Open Data Ukulele
Learning data of 1000 anonymized ukulele users

Open access dataset


Open-access dataset for music education research by Yousician.

The dataset consists of the learning data of 1000 ukulele users (anonymised), covering the first 30 days after their signup to the Yousician app.

For every musical note or chord within every song that the users play, we include detailed information on what the user was supposed to play, whether the note or chord was played correctly, and how accurate was the timing. In the case of note pitch mistakes, we include information of which note was played instead, or if no note was played at all.

The dataset can be used, for example, to study what kind of mistakes learners make, what kind of learning difficulties they have, how their performance improves over time, and how different practising habits affect learning efficiently, to mention just a few.

  • Over 500K played song exercises, adding up to over 10M evaluated instances of notes, double stops, or chords
  • Anonymised user ids and time data are provided, to explore approaches for personalised, adaptive instruction
  • The learning path of each user can be ordered sequentially, to study/model instrumental learning, and forgetting, over time
  • Over 100 different chord voicings
  • Over 100 different double stop voicings
  • Melodic (single note) instances covering roughly 2 octaves (C4-B5)
  • Songs comprising a wide variety of styles, and difficulty levels

Ukulele learning

Yousician supports different notation views, including tablature and standard notation. Users get instant feedback on pitch (1) and timing (2). In play mode, the more accurate the user’s playing, the more points they earn (4). The user can switch to practise mode, where one can slow down the tempo to learn the trickiest parts of a song.

About the Sample

  • First 30 days of activity for each user
  • Users sampled from the 2019 summer months
  • All personal information has been anonymised
  • All song information has been anonymised

Users on this sample have been playing or practising with the app an average of roughly 10 hours. And most users have started at level 0 and progressed to successfully play songs in levels [3-5], which means they have made their way from absolute beginners to mid-level beginners.

About The Dataset

The dataset is provided as a JSON array of objects, eg

[{"key_1":"v_1", ... , "key_n":"v_n"}, ..., {"key_1":"v_1", ... , "key_n":"v_n"}]
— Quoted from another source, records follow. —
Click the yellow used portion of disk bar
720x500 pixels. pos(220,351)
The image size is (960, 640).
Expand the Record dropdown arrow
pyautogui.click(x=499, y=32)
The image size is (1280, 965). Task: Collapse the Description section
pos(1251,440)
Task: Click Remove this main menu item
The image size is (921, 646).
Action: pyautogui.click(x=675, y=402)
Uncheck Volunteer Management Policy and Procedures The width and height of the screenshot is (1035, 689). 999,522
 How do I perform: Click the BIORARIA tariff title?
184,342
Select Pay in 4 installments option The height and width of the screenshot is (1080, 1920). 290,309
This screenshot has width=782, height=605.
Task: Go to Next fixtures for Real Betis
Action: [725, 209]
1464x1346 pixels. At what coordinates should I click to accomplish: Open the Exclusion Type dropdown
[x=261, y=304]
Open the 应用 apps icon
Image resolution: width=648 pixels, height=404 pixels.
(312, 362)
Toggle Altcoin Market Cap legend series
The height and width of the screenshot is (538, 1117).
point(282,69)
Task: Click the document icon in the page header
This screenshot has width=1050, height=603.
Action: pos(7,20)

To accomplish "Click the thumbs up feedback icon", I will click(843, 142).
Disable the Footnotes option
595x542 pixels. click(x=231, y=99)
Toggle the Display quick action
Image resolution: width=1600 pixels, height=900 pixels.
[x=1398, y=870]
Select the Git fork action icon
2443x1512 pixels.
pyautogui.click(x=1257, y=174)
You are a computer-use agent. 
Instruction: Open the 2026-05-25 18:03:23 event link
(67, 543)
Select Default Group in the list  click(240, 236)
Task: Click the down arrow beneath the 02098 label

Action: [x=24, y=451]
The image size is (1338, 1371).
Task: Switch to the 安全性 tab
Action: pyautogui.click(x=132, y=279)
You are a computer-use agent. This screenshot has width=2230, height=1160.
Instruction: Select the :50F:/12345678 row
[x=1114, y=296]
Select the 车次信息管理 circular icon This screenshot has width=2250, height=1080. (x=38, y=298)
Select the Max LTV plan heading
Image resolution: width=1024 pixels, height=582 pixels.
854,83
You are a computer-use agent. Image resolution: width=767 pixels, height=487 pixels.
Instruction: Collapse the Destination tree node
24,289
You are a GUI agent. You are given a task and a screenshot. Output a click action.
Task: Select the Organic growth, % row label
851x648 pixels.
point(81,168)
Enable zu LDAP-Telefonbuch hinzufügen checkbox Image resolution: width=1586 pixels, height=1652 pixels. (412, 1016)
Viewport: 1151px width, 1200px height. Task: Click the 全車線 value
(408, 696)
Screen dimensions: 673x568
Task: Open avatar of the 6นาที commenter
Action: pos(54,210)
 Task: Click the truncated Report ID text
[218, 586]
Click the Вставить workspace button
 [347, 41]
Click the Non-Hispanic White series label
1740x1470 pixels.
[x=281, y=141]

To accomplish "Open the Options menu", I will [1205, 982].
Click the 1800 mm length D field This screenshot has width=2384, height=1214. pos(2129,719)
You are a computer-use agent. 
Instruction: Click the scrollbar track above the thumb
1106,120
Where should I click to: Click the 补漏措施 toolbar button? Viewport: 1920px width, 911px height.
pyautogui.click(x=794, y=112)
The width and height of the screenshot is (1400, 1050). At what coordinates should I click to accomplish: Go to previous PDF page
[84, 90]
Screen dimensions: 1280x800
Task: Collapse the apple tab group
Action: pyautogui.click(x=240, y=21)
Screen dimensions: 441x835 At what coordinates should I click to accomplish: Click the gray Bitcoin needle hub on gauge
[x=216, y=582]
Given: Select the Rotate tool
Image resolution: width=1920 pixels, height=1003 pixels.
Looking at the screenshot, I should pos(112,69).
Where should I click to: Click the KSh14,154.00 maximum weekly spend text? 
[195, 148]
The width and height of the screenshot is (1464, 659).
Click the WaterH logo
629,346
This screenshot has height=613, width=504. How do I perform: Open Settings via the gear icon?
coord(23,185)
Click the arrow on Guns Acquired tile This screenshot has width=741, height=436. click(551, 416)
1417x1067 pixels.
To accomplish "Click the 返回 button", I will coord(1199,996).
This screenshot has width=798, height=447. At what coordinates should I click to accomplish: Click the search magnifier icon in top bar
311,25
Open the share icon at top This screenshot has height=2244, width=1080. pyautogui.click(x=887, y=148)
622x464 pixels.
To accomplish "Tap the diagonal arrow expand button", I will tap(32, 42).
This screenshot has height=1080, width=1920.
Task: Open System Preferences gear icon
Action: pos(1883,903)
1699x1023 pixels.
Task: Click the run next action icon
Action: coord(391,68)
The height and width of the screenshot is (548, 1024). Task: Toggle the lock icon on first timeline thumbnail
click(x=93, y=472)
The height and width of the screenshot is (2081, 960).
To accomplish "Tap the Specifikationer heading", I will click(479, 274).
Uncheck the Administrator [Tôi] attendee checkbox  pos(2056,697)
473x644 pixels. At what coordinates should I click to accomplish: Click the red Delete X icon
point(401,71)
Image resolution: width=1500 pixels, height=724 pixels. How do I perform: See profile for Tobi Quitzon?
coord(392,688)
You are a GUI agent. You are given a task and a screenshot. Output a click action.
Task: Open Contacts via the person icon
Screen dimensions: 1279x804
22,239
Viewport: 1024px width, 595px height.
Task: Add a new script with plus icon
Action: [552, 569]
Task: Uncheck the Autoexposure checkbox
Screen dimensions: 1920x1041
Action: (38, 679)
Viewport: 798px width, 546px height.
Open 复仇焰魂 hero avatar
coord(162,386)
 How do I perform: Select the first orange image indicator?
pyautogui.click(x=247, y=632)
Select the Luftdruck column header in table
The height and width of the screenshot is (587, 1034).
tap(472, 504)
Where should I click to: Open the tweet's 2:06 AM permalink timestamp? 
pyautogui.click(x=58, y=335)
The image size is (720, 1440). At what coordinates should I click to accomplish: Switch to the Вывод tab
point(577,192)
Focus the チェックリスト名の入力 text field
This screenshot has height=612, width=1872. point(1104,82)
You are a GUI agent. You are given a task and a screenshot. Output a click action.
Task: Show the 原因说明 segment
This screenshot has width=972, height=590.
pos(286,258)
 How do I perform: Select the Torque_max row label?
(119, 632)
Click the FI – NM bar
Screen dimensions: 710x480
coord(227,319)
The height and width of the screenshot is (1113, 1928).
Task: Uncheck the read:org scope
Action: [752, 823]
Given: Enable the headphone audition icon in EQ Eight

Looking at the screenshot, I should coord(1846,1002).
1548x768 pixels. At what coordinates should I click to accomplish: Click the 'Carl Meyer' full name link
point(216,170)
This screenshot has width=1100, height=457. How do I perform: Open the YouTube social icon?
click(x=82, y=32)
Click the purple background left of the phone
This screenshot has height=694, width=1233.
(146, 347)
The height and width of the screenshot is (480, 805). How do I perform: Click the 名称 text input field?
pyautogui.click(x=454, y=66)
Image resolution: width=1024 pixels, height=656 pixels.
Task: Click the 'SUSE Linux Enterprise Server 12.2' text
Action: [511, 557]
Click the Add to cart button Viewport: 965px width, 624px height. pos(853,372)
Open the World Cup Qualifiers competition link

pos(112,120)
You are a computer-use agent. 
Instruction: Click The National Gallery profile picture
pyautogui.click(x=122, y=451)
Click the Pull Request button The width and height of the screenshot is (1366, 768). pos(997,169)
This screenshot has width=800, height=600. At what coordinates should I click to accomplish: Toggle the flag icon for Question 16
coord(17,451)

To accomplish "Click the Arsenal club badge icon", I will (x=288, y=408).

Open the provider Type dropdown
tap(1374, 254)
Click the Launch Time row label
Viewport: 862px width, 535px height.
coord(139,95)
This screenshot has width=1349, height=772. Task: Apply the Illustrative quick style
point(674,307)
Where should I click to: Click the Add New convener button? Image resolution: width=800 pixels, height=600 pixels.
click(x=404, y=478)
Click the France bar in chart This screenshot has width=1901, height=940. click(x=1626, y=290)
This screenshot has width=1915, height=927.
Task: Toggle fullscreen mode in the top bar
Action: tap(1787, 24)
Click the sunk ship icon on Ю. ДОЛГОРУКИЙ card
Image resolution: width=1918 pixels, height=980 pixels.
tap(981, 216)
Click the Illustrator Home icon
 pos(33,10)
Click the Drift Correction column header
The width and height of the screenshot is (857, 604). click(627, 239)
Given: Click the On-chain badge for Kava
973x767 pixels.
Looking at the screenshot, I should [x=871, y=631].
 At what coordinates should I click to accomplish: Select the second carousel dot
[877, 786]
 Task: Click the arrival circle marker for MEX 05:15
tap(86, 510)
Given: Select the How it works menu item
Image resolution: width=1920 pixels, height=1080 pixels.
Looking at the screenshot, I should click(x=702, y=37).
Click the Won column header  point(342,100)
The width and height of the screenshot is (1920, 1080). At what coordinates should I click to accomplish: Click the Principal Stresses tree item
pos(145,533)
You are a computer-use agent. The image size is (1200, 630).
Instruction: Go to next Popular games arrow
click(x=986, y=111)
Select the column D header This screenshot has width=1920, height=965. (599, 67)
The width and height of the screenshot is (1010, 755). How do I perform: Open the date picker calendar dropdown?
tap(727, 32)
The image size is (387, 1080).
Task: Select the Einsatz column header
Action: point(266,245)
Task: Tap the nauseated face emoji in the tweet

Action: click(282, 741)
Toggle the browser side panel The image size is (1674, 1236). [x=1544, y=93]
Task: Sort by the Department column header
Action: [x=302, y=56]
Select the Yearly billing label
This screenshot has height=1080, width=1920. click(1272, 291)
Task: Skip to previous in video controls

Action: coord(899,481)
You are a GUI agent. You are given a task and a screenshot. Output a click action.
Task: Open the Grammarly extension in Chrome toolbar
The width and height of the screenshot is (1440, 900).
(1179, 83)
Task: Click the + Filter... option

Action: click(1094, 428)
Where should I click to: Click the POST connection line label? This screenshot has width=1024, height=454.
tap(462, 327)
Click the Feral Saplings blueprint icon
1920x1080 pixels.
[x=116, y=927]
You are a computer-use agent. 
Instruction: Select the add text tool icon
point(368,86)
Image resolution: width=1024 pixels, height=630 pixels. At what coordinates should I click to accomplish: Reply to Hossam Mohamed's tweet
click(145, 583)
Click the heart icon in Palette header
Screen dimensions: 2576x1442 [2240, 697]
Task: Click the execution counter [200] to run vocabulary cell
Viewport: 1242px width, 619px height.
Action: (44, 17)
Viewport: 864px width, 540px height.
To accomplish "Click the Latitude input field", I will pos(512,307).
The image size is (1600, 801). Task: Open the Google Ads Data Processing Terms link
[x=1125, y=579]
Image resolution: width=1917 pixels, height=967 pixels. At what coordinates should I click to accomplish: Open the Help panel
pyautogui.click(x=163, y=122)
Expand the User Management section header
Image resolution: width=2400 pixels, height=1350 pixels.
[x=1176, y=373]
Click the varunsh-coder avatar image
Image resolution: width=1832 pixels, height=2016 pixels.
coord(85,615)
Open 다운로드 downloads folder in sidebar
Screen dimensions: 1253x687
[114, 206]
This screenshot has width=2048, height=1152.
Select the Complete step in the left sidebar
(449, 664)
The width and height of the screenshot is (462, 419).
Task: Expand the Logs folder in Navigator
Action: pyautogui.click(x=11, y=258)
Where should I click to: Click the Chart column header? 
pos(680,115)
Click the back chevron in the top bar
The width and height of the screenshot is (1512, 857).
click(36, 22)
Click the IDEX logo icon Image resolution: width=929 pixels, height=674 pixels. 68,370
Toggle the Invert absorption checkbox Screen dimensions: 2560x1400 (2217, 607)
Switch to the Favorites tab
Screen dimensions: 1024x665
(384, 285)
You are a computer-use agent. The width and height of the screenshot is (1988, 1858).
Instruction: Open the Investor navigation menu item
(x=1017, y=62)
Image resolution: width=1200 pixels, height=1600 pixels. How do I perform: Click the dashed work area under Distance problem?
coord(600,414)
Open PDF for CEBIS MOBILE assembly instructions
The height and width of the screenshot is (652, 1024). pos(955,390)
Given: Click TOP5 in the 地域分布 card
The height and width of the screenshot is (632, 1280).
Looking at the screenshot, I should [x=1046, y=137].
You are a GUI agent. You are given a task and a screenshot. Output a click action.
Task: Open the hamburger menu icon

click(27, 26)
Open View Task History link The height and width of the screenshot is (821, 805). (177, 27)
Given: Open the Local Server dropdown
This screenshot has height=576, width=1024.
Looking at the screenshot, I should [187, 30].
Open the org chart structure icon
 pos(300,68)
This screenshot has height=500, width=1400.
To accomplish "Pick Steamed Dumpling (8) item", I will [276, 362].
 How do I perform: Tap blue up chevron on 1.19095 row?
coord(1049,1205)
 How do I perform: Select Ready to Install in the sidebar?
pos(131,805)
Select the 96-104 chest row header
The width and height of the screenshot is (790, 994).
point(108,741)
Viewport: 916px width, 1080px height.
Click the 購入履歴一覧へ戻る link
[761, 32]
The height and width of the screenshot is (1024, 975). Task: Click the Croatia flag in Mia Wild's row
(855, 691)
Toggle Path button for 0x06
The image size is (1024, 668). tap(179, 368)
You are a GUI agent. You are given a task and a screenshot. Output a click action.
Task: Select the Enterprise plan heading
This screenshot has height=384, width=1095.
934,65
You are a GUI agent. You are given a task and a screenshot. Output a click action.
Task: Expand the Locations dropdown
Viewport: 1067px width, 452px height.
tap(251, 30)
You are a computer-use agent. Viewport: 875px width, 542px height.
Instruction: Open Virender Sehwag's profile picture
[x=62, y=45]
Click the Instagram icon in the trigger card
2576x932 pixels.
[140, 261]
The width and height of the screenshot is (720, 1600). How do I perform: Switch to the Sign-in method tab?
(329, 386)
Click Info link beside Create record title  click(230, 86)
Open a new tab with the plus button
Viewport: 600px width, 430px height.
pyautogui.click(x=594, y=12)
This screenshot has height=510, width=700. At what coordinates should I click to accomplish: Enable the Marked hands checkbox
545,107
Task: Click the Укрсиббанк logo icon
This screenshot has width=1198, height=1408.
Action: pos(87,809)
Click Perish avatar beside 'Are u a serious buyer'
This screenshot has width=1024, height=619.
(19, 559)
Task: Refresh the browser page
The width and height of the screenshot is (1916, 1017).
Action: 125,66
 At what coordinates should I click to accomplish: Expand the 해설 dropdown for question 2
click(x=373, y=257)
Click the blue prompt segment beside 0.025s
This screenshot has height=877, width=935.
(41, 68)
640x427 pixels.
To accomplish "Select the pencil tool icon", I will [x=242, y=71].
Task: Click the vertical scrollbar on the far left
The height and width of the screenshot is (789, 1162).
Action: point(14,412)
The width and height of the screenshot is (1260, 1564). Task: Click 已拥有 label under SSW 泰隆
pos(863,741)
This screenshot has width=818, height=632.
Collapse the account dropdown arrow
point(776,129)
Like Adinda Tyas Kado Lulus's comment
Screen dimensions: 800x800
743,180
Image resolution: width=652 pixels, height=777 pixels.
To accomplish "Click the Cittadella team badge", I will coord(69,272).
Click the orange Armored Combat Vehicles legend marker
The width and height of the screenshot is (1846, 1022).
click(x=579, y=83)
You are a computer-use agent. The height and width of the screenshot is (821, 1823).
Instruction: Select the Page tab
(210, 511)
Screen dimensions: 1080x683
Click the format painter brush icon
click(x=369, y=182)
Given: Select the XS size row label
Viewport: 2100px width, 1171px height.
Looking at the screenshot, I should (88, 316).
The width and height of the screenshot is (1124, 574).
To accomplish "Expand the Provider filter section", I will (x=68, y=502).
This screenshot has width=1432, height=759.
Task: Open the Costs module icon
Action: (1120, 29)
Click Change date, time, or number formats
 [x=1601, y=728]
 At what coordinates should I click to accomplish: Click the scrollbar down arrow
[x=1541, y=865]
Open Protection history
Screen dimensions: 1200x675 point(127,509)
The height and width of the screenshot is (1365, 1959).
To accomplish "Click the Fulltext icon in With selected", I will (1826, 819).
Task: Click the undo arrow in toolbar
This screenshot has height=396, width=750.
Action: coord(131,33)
Each object is an attempt of a user to play an exercise part (eg the intro or verse). An exercise is an arrangement of a song for one of the supported instruments (only ukulele in this case), at a particular difficulty level.

Object Description

Below we describe the user attempt object properties, grouping them into identifiers, indexes, exercise metadata, global evaluation data, and fine-grained evaluation data (note-by-note).


  • user_id [string] : Unique id for each user
  • song_id [string] : Unique id for each song
  • exercise_id [string] : Unique id for each song arrangement

All ids are B64-encoded, 8char.

The dataset contains over 500 songs, adding up to over 900 exercises. Each user has played at least 98 songs. And, users, on average, make around 10 attempts at playing a song’s exercise.


  • days_since_signup [number] : Index of the day relative to the user’s signup date
  • session_index [number] : Index of the user session.
  • exercise_part_index [number] : Index of song part (eg ‘intro’, ‘chorus’)

The days_since_signup field goes from 0 to 31, as a float with 6 decimal points. It allows temporal sequencing of every attempt to play a given exercise within a session.

Exercise data:

  • song_type [string] : Either ‘yousician_song’ or ‘weekly_challenge’
  • time_playing [number]: Time playing an exercise, in seconds
  • is_played_in_full [bool]: The user attempted to play the exercise in full, as opposed to just a part of the song
  • play_mode [string]: Either ‘play’ or ‘practise’
  • exercise_difficulty_level [number]: Level in the Yousician scale
  • exit_status [string]: succeeded/restarted/quit/failed/unknown (with “unknown” as the default status for practice mode)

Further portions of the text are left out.